### Exercise instructions
Render every line of the entries below as a JSON list of strings, with one string per line and blank lines omitted.

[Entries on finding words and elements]
============================================================

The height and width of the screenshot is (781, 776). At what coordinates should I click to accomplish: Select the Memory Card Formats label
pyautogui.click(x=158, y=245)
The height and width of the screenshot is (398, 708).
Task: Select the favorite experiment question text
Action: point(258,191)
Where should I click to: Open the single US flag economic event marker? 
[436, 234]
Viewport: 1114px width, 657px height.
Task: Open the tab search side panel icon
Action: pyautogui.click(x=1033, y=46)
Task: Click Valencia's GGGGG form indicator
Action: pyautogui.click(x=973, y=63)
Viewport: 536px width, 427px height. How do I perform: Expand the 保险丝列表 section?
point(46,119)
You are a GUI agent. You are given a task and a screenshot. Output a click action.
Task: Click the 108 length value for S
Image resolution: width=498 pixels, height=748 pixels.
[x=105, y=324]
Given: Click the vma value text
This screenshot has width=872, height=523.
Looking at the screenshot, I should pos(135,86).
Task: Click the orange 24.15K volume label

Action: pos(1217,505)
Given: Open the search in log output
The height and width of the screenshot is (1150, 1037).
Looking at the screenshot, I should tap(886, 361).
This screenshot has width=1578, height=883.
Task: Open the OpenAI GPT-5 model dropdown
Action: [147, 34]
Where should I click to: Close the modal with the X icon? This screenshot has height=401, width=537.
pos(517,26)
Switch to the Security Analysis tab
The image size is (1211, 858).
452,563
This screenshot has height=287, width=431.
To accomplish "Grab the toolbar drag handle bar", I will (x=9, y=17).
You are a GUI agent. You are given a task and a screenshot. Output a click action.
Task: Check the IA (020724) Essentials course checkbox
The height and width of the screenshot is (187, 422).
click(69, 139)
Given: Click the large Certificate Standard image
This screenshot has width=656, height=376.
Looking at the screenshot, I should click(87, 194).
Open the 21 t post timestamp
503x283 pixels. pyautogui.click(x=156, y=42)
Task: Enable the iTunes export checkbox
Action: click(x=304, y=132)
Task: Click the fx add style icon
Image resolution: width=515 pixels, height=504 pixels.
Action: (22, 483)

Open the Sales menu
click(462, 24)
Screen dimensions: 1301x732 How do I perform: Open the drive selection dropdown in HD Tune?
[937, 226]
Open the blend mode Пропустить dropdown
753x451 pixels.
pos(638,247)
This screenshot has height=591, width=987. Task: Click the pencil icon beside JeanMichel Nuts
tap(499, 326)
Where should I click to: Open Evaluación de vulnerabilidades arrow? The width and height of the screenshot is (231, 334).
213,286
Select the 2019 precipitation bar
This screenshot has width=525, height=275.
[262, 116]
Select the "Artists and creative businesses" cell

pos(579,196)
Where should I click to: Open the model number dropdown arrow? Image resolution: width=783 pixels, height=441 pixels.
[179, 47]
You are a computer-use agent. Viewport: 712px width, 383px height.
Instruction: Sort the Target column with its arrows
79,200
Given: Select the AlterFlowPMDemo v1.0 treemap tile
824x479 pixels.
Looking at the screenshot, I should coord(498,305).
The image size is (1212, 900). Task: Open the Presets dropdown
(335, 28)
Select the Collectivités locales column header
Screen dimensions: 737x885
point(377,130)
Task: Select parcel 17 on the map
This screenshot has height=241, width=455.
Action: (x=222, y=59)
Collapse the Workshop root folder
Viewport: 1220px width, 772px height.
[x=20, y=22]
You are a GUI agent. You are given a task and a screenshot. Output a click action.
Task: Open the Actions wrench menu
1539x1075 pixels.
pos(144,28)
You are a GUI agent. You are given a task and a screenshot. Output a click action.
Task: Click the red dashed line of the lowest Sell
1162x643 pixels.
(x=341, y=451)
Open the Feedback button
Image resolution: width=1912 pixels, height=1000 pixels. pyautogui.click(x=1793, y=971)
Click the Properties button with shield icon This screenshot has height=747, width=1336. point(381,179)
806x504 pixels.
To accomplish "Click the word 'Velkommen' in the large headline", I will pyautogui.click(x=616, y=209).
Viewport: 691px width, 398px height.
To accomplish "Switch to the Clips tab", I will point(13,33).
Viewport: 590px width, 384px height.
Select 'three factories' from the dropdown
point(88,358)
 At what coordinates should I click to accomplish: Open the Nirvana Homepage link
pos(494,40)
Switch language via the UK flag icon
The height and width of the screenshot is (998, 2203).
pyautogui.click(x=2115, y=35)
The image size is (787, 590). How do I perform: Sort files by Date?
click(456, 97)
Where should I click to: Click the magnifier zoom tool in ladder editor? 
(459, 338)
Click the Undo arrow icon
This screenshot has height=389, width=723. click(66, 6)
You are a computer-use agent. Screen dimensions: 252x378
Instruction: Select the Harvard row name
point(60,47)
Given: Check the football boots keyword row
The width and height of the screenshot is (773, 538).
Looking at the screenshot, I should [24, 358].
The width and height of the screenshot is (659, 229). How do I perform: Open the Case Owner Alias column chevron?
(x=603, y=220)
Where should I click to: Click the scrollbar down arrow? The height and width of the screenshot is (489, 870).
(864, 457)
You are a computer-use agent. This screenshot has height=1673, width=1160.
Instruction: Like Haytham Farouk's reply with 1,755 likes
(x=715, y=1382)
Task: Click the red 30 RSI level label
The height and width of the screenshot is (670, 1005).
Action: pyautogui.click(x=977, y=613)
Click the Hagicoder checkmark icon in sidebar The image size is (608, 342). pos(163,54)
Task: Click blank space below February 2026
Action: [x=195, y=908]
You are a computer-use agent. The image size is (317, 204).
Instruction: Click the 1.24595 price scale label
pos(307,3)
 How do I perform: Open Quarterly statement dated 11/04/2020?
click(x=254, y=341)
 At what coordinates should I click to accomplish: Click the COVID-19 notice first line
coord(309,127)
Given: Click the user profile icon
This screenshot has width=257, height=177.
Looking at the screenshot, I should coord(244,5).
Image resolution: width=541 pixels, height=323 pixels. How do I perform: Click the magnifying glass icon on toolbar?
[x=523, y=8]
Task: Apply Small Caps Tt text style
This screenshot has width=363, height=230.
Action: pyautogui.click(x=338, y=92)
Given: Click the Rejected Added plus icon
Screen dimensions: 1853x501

============================================================

### Exercise output
[
  "The height and width of the screenshot is (781, 776). At what coordinates should I click to accomplish: Select the Memory Card Formats label",
  "pyautogui.click(x=158, y=245)",
  "The height and width of the screenshot is (398, 708).",
  "Task: Select the favorite experiment question text",
  "Action: point(258,191)",
  "Where should I click to: Open the single US flag economic event marker? ",
  "[436, 234]",
  "Viewport: 1114px width, 657px height.",
  "Task: Open the tab search side panel icon",
  "Action: pyautogui.click(x=1033, y=46)",
  "Task: Click Valencia's GGGGG form indicator",
  "Action: pyautogui.click(x=973, y=63)",
  "Viewport: 536px width, 427px height. How do I perform: Expand the 保险丝列表 section?",
  "point(46,119)",
  "You are a GUI agent. You are given a task and a screenshot. Output a click action.",
  "Task: Click the 108 length value for S",
  "Image resolution: width=498 pixels, height=748 pixels.",
  "[x=105, y=324]",
  "Given: Click the vma value text",
  "This screenshot has width=872, height=523.",
  "Looking at the screenshot, I should pos(135,86).",
  "Task: Click the orange 24.15K volume label",
  "Action: pos(1217,505)",
  "Given: Open the search in log output",
  "The height and width of the screenshot is (1150, 1037).",
  "Looking at the screenshot, I should tap(886, 361).",
  "This screenshot has width=1578, height=883.",
  "Task: Open the OpenAI GPT-5 model dropdown",
  "Action: [147, 34]",
  "Where should I click to: Close the modal with the X icon? This screenshot has height=401, width=537.",
  "pos(517,26)",
  "Switch to the Security Analysis tab",
  "The image size is (1211, 858).",
  "452,563",
  "This screenshot has height=287, width=431.",
  "To accomplish \"Grab the toolbar drag handle bar\", I will (x=9, y=17).",
  "You are a GUI agent. You are given a task and a screenshot. Output a click action.",
  "Task: Check the IA (020724) Essentials course checkbox",
  "The height and width of the screenshot is (187, 422).",
  "click(69, 139)",
  "Given: Click the large Certificate Standard image",
  "This screenshot has width=656, height=376.",
  "Looking at the screenshot, I should click(87, 194).",
  "Open the 21 t post timestamp",
  "503x283 pixels. pyautogui.click(x=156, y=42)",
  "Task: Enable the iTunes export checkbox",
  "Action: click(x=304, y=132)",
  "Task: Click the fx add style icon",
  "Image resolution: width=515 pixels, height=504 pixels.",
  "Action: (22, 483)",
  "Open the Sales menu",
  "click(462, 24)",
  "Screen dimensions: 1301x732 How do I perform: Open the drive selection dropdown in HD Tune?",
  "[937, 226]",
  "Open the blend mode Пропустить dropdown",
  "753x451 pixels.",
  "pos(638,247)",
  "This screenshot has height=591, width=987. Task: Click the pencil icon beside JeanMichel Nuts",
  "tap(499, 326)",
  "Where should I click to: Open Evaluación de vulnerabilidades arrow? The width and height of the screenshot is (231, 334).",
  "213,286",
  "Select the 2019 precipitation bar",
  "This screenshot has width=525, height=275.",
  "[262, 116]",
  "Select the \"Artists and creative businesses\" cell",
  "pos(579,196)",
  "Where should I click to: Open the model number dropdown arrow? Image resolution: width=783 pixels, height=441 pixels.",
  "[179, 47]",
  "You are a computer-use agent. Viewport: 712px width, 383px height.",
  "Instruction: Sort the Target column with its arrows",
  "79,200",
  "Given: Select the AlterFlowPMDemo v1.0 treemap tile",
  "824x479 pixels.",
  "Looking at the screenshot, I should coord(498,305).",
  "The image size is (1212, 900). Task: Open the Presets dropdown",
  "(335, 28)",
  "Select the Collectivités locales column header",
  "Screen dimensions: 737x885",
  "point(377,130)",
  "Task: Select parcel 17 on the map",
  "This screenshot has height=241, width=455.",
  "Action: (x=222, y=59)",
  "Collapse the Workshop root folder",
  "Viewport: 1220px width, 772px height.",
  "[x=20, y=22]",
  "You are a GUI agent. You are given a task and a screenshot. Output a click action.",
  "Task: Open the Actions wrench menu",
  "1539x1075 pixels.",
  "pos(144,28)",
  "You are a GUI agent. You are given a task and a screenshot. Output a click action.",
  "Task: Click the red dashed line of the lowest Sell",
  "1162x643 pixels.",
  "(x=341, y=451)",
  "Open the Feedback button",
  "Image resolution: width=1912 pixels, height=1000 pixels. pyautogui.click(x=1793, y=971)",
  "Click the Properties button with shield icon This screenshot has height=747, width=1336. point(381,179)",
  "806x504 pixels.",
  "To accomplish \"Click the word 'Velkommen' in the large headline\", I will pyautogui.click(x=616, y=209).",
  "Viewport: 691px width, 398px height.",
  "To accomplish \"Switch to the Clips tab\", I will point(13,33).",
  "Viewport: 590px width, 384px height.",
  "Select 'three factories' from the dropdown",
  "point(88,358)",
  " At what coordinates should I click to accomplish: Open the Nirvana Homepage link",
  "pos(494,40)",
  "Switch language via the UK flag icon",
  "The height and width of the screenshot is (998, 2203).",
  "pyautogui.click(x=2115, y=35)",
  "The image size is (787, 590). How do I perform: Sort files by Date?",
  "click(456, 97)",
  "Where should I click to: Click the magnifier zoom tool in ladder editor? ",
  "(459, 338)",
  "Click the Undo arrow icon",
  "This screenshot has height=389, width=723. click(66, 6)",
  "You are a computer-use agent. Screen dimensions: 252x378",
  "Instruction: Select the Harvard row name",
  "point(60,47)",
  "Given: Check the football boots keyword row",
  "The width and height of the screenshot is (773, 538).",
  "Looking at the screenshot, I should [24, 358].",
  "The width and height of the screenshot is (659, 229). How do I perform: Open the Case Owner Alias column chevron?",
  "(x=603, y=220)",
  "Where should I click to: Click the scrollbar down arrow? The height and width of the screenshot is (489, 870).",
  "(864, 457)",
  "You are a computer-use agent. This screenshot has height=1673, width=1160.",
  "Instruction: Like Haytham Farouk's reply with 1,755 likes",
  "(x=715, y=1382)",
  "Task: Click the red 30 RSI level label",
  "The height and width of the screenshot is (670, 1005).",
  "Action: pyautogui.click(x=977, y=613)",
  "Click the Hagicoder checkmark icon in sidebar The image size is (608, 342). pos(163,54)",
  "Task: Click blank space below February 2026",
  "Action: [x=195, y=908]",
  "You are a computer-use agent. The image size is (317, 204).",
  "Instruction: Click the 1.24595 price scale label",
  "pos(307,3)",
  " How do I perform: Open Quarterly statement dated 11/04/2020?",
  "click(x=254, y=341)",
  " At what coordinates should I click to accomplish: Click the COVID-19 notice first line",
  "coord(309,127)",
  "Given: Click the user profile icon",
  "This screenshot has width=257, height=177.",
  "Looking at the screenshot, I should coord(244,5).",
  "Image resolution: width=541 pixels, height=323 pixels. How do I perform: Click the magnifying glass icon on toolbar?",
  "[x=523, y=8]",
  "Task: Apply Small Caps Tt text style",
  "This screenshot has width=363, height=230.",
  "Action: pyautogui.click(x=338, y=92)",
  "Given: Click the Rejected Added plus icon",
  "Screen dimensions: 1853x501"
]